-------- Input material
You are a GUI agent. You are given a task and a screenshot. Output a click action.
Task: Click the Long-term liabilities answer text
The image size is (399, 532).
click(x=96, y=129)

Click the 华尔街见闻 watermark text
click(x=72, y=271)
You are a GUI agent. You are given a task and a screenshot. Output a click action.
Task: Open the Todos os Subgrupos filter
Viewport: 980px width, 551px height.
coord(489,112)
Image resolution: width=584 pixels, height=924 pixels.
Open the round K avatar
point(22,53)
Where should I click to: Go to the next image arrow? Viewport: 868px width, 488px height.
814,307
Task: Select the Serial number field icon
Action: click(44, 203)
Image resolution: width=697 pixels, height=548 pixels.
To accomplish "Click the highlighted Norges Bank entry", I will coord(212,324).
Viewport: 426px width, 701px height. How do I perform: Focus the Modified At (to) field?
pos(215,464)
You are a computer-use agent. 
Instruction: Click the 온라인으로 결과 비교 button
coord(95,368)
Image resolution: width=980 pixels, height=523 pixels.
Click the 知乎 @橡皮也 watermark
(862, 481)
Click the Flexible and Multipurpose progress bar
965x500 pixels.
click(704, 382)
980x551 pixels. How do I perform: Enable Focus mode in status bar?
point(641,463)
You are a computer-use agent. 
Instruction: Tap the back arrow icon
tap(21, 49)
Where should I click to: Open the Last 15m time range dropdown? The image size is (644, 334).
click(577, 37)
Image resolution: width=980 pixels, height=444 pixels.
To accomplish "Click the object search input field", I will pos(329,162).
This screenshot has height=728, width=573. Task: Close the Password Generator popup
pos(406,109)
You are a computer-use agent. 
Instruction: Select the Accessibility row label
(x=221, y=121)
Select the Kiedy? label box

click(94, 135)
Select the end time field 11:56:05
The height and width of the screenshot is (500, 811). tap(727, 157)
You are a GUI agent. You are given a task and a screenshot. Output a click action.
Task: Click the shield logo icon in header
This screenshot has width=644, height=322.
----------------
▶ [Assignment]
Your answer should be the lines of the listing above between the line holding "Image resolution: width=697" and the line holding "Image resolution: width=980 pixels, height=523", inclusive, restated word for word and alone.

▶ [Completed exercise]
Image resolution: width=697 pixels, height=548 pixels.
To accomplish "Click the highlighted Norges Bank entry", I will coord(212,324).
Viewport: 426px width, 701px height. How do I perform: Focus the Modified At (to) field?
pos(215,464)
You are a computer-use agent. 
Instruction: Click the 온라인으로 결과 비교 button
coord(95,368)
Image resolution: width=980 pixels, height=523 pixels.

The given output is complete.